Please quote exactly the opening lines of the data, from the first line to the one where "Task: Click the purple Nouveau badge" appears.

──────────

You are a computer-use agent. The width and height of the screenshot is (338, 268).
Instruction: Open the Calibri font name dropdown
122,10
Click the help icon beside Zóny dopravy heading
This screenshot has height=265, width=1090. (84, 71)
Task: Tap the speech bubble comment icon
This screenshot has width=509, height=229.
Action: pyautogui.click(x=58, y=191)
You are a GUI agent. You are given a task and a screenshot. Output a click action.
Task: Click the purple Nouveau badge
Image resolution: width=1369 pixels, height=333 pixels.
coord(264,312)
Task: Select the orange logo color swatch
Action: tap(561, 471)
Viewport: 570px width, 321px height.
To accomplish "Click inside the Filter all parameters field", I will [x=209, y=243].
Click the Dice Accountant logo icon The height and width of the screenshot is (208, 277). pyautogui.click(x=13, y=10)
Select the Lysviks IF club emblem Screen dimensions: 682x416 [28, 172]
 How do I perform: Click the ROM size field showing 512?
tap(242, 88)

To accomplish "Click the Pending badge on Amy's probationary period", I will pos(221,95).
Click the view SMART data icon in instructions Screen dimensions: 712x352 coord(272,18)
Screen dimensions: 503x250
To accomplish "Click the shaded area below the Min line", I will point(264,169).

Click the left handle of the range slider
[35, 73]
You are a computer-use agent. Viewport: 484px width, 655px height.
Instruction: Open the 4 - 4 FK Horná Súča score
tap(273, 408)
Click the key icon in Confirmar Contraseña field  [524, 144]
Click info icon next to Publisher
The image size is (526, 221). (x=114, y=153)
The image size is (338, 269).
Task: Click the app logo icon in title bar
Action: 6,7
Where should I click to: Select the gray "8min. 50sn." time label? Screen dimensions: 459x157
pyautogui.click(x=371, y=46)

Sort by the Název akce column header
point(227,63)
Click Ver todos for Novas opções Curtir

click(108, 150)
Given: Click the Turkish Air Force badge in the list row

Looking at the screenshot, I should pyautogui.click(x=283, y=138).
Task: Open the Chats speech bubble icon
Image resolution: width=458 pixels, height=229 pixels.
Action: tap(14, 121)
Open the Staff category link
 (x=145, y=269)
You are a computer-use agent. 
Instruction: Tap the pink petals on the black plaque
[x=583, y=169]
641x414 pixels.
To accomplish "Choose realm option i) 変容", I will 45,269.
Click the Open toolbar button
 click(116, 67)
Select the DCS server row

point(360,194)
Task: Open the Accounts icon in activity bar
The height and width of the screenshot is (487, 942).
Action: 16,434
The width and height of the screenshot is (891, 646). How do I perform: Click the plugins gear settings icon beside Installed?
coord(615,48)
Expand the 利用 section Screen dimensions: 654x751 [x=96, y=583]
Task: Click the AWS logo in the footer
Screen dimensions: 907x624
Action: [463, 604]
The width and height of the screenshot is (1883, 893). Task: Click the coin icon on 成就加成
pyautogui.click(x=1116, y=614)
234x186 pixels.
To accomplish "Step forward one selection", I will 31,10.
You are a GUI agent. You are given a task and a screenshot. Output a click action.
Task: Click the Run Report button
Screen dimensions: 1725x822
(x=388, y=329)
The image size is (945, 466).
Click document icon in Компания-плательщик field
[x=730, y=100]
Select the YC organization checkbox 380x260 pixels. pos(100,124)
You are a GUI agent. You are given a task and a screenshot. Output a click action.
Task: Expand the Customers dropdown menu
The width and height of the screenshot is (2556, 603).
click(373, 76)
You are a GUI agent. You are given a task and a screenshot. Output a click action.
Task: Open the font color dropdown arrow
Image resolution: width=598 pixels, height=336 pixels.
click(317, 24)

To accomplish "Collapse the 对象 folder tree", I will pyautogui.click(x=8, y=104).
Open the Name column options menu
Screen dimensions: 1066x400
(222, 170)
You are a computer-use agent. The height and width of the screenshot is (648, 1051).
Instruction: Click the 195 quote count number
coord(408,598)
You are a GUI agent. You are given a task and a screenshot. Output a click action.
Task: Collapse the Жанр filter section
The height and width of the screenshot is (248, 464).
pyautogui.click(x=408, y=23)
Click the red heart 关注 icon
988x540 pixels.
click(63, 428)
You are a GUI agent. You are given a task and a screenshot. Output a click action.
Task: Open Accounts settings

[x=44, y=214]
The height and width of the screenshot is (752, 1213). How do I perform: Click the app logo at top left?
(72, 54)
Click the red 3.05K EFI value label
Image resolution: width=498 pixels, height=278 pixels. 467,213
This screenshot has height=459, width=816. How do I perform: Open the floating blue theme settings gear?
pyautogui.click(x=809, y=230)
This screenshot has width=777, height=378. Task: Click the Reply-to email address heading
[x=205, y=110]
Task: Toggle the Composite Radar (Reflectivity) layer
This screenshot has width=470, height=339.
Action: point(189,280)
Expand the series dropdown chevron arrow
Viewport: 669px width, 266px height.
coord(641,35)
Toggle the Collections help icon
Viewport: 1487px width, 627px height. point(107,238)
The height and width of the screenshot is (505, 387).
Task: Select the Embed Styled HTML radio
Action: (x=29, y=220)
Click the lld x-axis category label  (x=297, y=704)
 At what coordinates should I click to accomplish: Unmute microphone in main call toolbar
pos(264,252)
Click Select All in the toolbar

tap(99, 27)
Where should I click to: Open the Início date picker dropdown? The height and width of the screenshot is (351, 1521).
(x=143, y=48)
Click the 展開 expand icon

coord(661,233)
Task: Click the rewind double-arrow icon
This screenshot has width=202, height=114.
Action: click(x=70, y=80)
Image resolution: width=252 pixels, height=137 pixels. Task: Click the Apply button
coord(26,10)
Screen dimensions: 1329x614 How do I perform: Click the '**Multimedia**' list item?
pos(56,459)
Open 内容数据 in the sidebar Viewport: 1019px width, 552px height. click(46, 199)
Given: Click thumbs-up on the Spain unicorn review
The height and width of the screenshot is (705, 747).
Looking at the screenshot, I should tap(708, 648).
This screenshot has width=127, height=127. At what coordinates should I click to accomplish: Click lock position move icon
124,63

──────────

**EXPECTED ANSWER:**
You are a computer-use agent. The width and height of the screenshot is (338, 268).
Instruction: Open the Calibri font name dropdown
122,10
Click the help icon beside Zóny dopravy heading
This screenshot has height=265, width=1090. (84, 71)
Task: Tap the speech bubble comment icon
This screenshot has width=509, height=229.
Action: pyautogui.click(x=58, y=191)
You are a GUI agent. You are given a task and a screenshot. Output a click action.
Task: Click the purple Nouveau badge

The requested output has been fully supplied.